Material deficiencies accounted for 20 of 22 unsatisfactory sorties, flown during June 1957 by the specialized RB-57Ds of the 4025th Strategic Reconnaissance Squadron. The Pratt and Whitney J57-P-9 engines, Westinghouse autopilots, and some of the more complicated electronic countermeasures systems did not function properly. In addition, it was difficult to obtain parts for the new electronic countermeasures components. The greatly enlarged wing also kept causing problems. First, the main wing spar had to be strengthened as did sections of the wing panels. Then, the Martin-developed "honey-comb" wing surfaces were subject to water seepage and wing stress. These shortcomings taken care of, the RB-57Ds served SAC's purposes well for several years.

The RB-57D production ended in December 1956, but the Air Force did not take delivery of the last plane before March 1957.

A total of 20 RB-57Ds were accepted.

The Air Force accepted 12 RB-57Ds in FY 56 and 8 in FY 57.

The RB-57D had a flyaway cost per production aircraft of $3.05 million-Airframe, $2,531,437; engines (installed), $313,974; electronics, $171,271; others, $39,750.

On 24 December 1957, a USAF RB-57 was shot down by Soviet fighters over the Black Sea, and in February 1958 and October 1959 RB-57Ds operated by the Chinese Nationalists were shot down over Communist Mainland China. On 14 December 1965 (1968 according to other accounts) an RB-57F was shot down by a SAM over the Black Sea near Odessa. The two crewmembers remained missing.
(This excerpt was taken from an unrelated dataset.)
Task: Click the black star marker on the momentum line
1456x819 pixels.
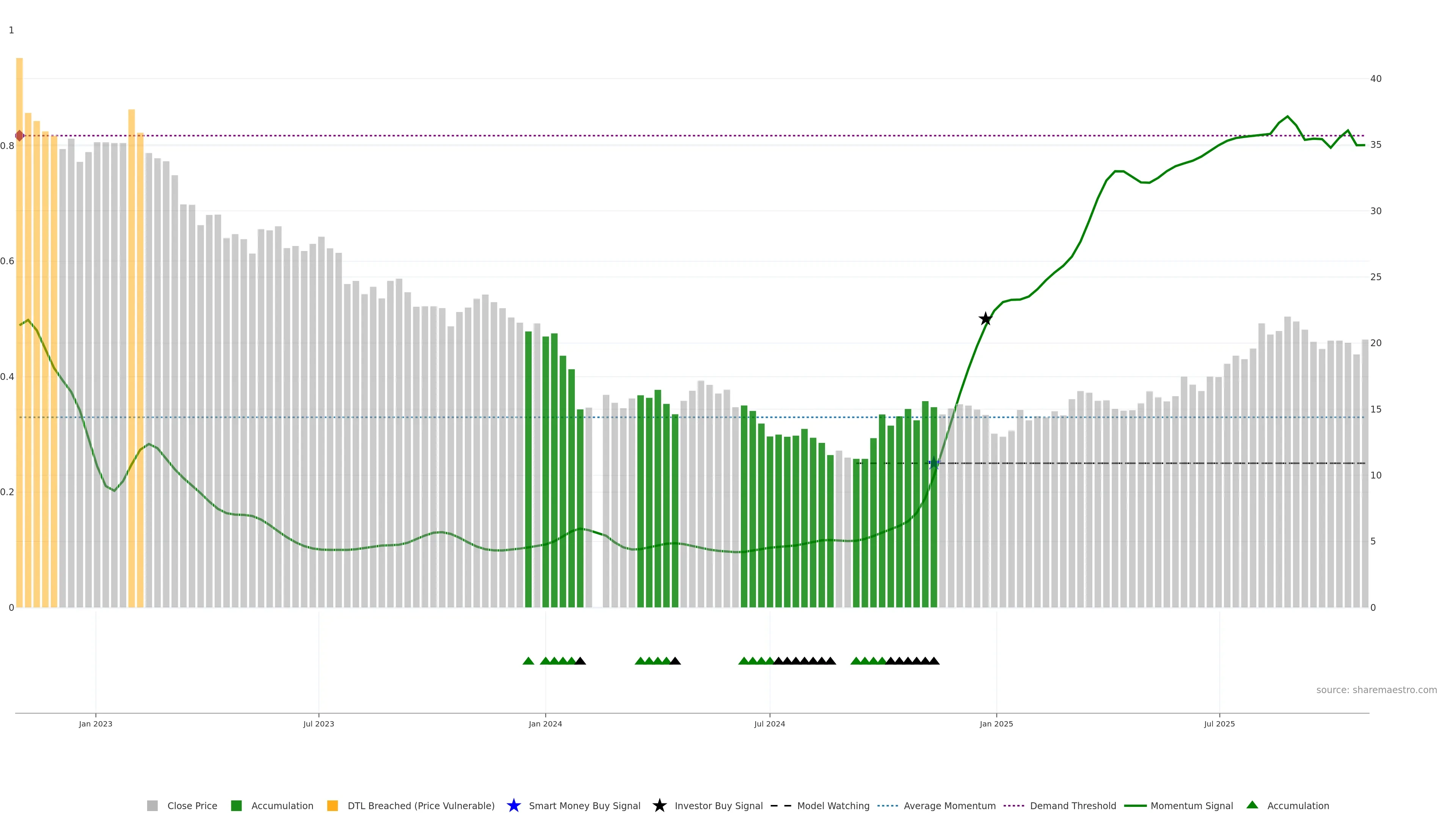Action: click(985, 319)

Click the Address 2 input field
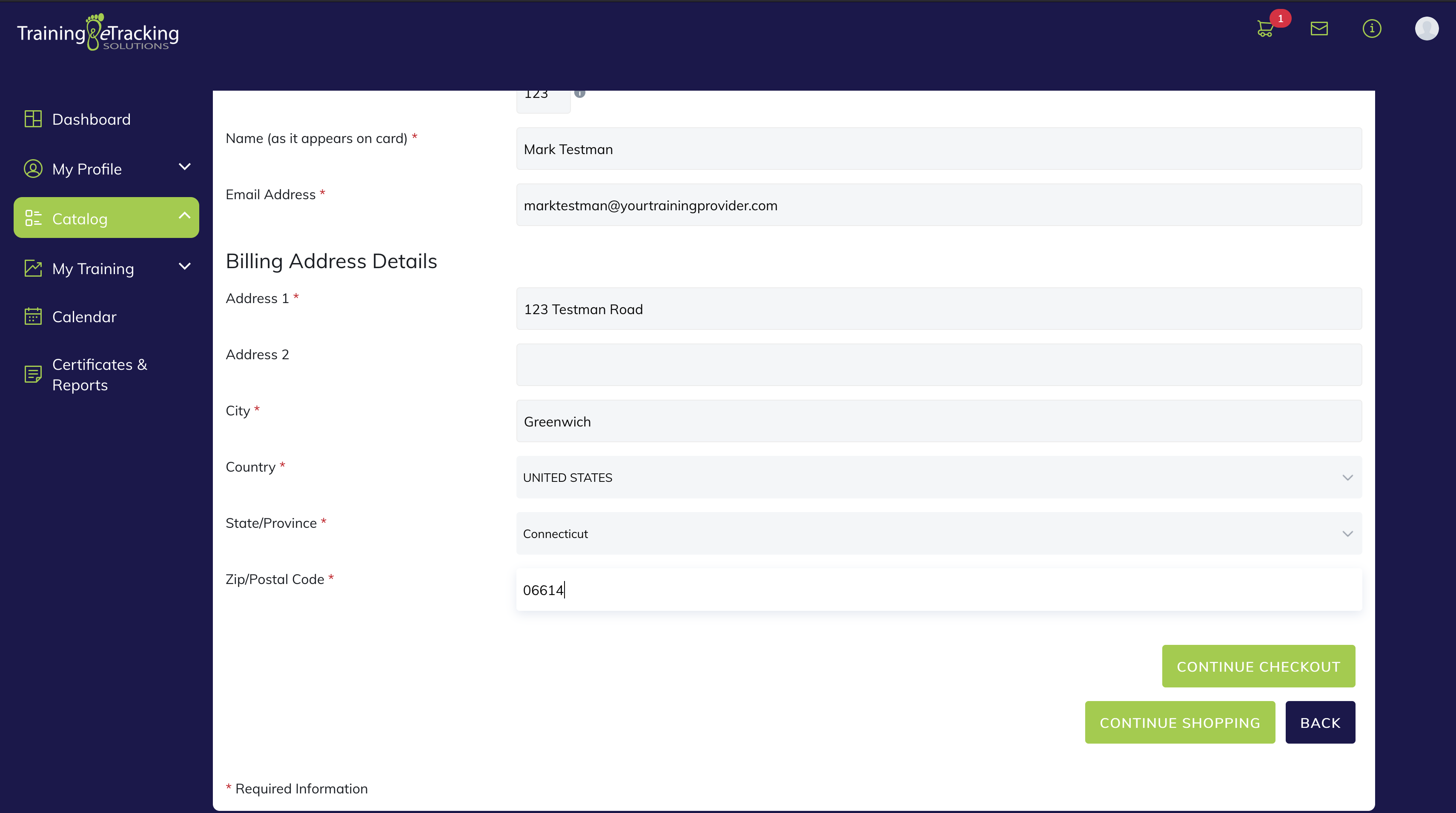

Other B-57s served as tactical aircraft in Vietnam. One very unique feature about the B-57 was its rotating bomb bay door. The bombs were loaded on the door assembly itself which would rotate completely inside the bomb bay prior to weapon release. The EB-57B electronic warfare version dispensed chaff to jam hostile radar transmissions. Other B-57s were used to tow targets and as transitional trainers for jet aircrews.